Figure 7 shows a selection of CID spectra of the [M – H2]2- ions from four other types of N-glycans and contrasts three of them with their [M – H]- counterparts. The [M – H]- spectrum of the penta-fucosylated bi-antennary glycan (16) was not available, so the [M + H2PO4]- spectrum is shown (Fig. 7g). Diagnostic ions from the biantennary glycan (22, Fig. 7a) were the C1 fragment at m/z 179 (non-reducing terminal galactose), the 1,3A3 ion at m/z 424 ([Gal-GlcNAc-O-CH=CH2-OH]-), the D, D-18, 0,3A3, and 0,4A3 ions at m/z 688.2, 670.2, 616.2, and 586.2, respectively, and the 2,4A6, B5, and 2,4A5 ions at m/z 1478.5, 1418.4, and 1275.4, respectively. The masses of the latter three ions, which all lack fucose, confirm the presence of fucose at the 6-position of the reducing-terminal GlcNAc residue. These ions are all present in the spectrum of the [M – H2]2- ion (Fig. 7b), although the 2,4A6, B5, and 2,4A5 ions appear as doubly charged fragments as they did in the spectra of the high-mannose glycans above. This pattern of fragmentation is similar to the spectrum reported by Ni et al. [64] using an Agilent 6520 Q-TOF instrument although the relative abundance of some of the ion differed.

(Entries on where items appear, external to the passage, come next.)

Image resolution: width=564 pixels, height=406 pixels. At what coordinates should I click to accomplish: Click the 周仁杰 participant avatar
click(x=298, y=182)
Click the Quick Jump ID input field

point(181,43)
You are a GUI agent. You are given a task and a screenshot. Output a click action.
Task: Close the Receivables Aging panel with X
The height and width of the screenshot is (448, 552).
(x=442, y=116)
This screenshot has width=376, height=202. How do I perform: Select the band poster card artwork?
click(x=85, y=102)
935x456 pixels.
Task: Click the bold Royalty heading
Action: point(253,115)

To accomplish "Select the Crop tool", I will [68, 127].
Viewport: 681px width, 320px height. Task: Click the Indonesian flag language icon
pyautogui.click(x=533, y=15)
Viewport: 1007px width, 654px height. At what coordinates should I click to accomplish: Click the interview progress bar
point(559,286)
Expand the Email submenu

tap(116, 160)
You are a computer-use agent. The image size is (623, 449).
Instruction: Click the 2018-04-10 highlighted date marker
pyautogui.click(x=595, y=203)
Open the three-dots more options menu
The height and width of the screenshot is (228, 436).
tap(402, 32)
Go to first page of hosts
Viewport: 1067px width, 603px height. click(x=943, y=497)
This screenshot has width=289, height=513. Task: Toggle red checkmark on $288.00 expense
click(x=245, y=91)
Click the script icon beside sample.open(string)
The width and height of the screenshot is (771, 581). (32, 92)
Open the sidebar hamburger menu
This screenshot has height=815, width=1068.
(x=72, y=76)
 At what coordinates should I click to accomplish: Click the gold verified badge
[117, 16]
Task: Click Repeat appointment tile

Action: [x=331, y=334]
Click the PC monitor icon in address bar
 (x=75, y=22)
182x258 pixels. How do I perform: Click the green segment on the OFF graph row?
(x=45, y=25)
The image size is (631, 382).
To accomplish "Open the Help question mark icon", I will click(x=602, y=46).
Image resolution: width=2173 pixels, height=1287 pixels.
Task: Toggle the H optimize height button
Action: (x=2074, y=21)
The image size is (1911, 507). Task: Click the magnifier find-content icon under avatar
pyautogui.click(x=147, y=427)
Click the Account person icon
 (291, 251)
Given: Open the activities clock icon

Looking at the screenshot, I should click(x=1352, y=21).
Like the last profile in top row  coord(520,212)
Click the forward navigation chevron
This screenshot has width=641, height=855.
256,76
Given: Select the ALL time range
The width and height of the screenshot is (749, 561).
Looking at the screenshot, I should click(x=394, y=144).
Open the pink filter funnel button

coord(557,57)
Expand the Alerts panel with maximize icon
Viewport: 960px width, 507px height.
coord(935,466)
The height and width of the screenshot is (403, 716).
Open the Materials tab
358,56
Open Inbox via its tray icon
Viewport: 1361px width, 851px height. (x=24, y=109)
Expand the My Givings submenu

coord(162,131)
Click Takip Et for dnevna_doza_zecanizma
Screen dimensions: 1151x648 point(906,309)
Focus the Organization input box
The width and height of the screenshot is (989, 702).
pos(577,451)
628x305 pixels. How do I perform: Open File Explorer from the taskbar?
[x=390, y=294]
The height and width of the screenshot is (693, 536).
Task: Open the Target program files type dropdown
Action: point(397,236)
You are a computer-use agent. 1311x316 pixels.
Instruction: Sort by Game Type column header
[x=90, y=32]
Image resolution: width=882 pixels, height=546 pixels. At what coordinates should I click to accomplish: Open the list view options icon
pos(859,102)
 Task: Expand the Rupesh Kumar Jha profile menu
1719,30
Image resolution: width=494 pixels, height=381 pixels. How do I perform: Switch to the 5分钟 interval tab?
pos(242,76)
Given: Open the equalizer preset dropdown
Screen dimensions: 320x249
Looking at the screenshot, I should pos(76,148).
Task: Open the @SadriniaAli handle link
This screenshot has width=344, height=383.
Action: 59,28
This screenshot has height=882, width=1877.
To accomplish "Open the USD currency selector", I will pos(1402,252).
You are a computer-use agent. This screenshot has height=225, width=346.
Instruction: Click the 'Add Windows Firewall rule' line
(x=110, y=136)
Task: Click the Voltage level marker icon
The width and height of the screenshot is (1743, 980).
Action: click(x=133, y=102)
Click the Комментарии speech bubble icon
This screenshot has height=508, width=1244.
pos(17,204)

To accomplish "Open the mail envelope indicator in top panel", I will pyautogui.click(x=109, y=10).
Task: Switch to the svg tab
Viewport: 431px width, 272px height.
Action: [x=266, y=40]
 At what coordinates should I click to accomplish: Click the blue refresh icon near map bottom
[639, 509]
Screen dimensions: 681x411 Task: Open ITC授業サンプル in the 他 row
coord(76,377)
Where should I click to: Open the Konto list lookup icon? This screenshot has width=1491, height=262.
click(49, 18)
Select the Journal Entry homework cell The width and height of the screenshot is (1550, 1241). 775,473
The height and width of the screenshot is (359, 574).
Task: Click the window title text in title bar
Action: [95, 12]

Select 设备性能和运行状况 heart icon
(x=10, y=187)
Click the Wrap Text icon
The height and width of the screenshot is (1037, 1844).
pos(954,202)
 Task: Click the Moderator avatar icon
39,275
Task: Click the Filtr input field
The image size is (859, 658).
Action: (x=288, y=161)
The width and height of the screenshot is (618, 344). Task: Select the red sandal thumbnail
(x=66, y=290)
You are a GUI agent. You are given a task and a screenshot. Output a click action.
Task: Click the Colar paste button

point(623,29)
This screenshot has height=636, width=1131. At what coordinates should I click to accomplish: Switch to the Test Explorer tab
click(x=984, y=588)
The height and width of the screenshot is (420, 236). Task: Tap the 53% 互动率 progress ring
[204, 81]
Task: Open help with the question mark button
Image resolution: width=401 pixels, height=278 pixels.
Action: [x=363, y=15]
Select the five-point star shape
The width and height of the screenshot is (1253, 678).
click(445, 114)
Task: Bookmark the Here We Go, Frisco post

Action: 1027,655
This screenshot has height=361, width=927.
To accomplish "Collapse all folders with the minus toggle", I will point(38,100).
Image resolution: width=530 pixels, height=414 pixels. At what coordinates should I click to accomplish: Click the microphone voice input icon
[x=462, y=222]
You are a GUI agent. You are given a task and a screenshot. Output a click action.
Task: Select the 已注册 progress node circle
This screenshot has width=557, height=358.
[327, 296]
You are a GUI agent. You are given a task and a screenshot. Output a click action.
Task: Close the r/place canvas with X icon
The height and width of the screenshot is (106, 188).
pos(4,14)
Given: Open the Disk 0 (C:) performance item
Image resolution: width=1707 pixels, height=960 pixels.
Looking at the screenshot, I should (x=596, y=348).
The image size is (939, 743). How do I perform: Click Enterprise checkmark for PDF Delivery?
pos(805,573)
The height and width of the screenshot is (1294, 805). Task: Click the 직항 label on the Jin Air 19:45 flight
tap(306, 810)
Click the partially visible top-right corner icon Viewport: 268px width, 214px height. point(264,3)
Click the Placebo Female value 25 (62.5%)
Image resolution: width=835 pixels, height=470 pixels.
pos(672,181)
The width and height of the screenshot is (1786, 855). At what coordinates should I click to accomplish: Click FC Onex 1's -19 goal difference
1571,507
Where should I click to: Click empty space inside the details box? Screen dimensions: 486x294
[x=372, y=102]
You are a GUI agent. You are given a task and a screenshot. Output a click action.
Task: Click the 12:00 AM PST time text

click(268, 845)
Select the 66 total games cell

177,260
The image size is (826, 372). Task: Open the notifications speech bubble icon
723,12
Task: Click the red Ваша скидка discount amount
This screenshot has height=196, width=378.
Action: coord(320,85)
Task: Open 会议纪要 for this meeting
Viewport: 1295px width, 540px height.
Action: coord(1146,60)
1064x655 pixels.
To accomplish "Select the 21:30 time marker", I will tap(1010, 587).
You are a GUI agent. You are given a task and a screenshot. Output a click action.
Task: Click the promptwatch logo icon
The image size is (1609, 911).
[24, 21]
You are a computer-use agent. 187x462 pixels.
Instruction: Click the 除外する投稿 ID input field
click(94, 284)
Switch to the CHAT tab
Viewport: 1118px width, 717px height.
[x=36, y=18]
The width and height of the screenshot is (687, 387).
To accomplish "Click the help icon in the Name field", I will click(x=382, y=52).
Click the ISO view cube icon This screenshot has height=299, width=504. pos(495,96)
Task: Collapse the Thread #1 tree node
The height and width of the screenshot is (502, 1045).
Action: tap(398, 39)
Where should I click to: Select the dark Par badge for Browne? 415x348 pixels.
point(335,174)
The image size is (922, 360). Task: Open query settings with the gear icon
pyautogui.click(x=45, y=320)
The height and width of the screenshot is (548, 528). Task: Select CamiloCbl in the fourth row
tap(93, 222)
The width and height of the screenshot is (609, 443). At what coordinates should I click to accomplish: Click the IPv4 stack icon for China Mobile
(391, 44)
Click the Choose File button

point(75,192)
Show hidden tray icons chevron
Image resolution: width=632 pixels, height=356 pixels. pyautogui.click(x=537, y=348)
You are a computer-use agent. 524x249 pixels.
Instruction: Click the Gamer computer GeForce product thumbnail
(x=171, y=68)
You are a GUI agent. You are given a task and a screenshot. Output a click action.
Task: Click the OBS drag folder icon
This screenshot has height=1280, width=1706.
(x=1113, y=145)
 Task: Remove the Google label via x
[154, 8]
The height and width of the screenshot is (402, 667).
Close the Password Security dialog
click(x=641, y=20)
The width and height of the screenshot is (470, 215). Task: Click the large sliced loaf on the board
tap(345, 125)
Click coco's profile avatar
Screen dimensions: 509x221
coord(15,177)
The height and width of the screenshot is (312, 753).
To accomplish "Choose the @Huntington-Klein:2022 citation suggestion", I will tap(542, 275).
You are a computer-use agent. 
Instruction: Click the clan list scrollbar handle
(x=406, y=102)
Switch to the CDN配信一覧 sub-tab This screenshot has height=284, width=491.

Comparison of the singly ([M – H]-, panels a, c, e, and g) and doubly ([M – H2]2-, panels b, d, f, and h) ions from four complex glycans. Panel g shows the spectrum of the [M – H + (H2PO4)]2- ion in the absence of the [M – H]2- ion
Diagnostic ions in the spectra of the triantennary glycan (19, Fig. 7c and d) (particularly m/z 831, labelled E [60]) and in that of the bisected glycan (23, Fig. 7e and f, specifically the D-221 fragment at m/z 629) are present in the spectra of both the [M – H]- and [M – H2]2- ions, all as singly charged fragments. Also, in common with the spectra of other [M – H2]2- ions, the 2,4A6, B5, and 2,4A5 ions appeared as doubly charged fragments in the spectra of the [M – H2]2- ions. Figure 7h shows the CID spectrum of the [M – H + (H2PO4)]2- ion (the spectrum of the [M – H2]2- ion was not available) from a penta-fucosylated biantennary glycan (16). Loss of the phosphate gave [M – H]- which produced all of the necessary diagnostic fragments for its identification. Highlighted ions are C2 (m/z 325, Fuc-Gal) and the 1,3A4 cross-ring fragment at m/z 716 ([Gal-GlcNAc-O-CH=CH2-OH]- with two fucose residues). Thus, these results show that the spectra of [M – H2]2- ions, along with those of the [M – H]- and [M + H2PO4]- ions, contain all of the diagnostic fragments reported earlier that are necessary for characterization of these glycans.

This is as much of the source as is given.